- Exercise brief
Give each entry back by retyping it exactly as written.

Stored records:

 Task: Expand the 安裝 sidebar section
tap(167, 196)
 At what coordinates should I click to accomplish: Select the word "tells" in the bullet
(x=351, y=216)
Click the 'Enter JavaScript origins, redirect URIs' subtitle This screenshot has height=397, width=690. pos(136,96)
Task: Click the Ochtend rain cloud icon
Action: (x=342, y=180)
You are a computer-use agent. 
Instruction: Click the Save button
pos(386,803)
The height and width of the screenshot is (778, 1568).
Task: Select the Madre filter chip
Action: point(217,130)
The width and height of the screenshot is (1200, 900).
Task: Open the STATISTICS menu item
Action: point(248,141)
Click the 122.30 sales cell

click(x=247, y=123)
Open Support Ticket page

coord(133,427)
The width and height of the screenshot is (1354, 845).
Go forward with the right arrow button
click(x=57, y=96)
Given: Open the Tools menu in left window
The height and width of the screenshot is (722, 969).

- Answer space
 Task: Expand the 安裝 sidebar section
tap(167, 196)
 At what coordinates should I click to accomplish: Select the word "tells" in the bullet
(x=351, y=216)
Click the 'Enter JavaScript origins, redirect URIs' subtitle This screenshot has height=397, width=690. pos(136,96)
Task: Click the Ochtend rain cloud icon
Action: (x=342, y=180)
You are a computer-use agent. 
Instruction: Click the Save button
pos(386,803)
The height and width of the screenshot is (778, 1568).
Task: Select the Madre filter chip
Action: point(217,130)
The width and height of the screenshot is (1200, 900).
Task: Open the STATISTICS menu item
Action: point(248,141)
Click the 122.30 sales cell

click(x=247, y=123)
Open Support Ticket page

coord(133,427)
The width and height of the screenshot is (1354, 845).
Go forward with the right arrow button
click(x=57, y=96)
Given: Open the Tools menu in left window
The height and width of the screenshot is (722, 969).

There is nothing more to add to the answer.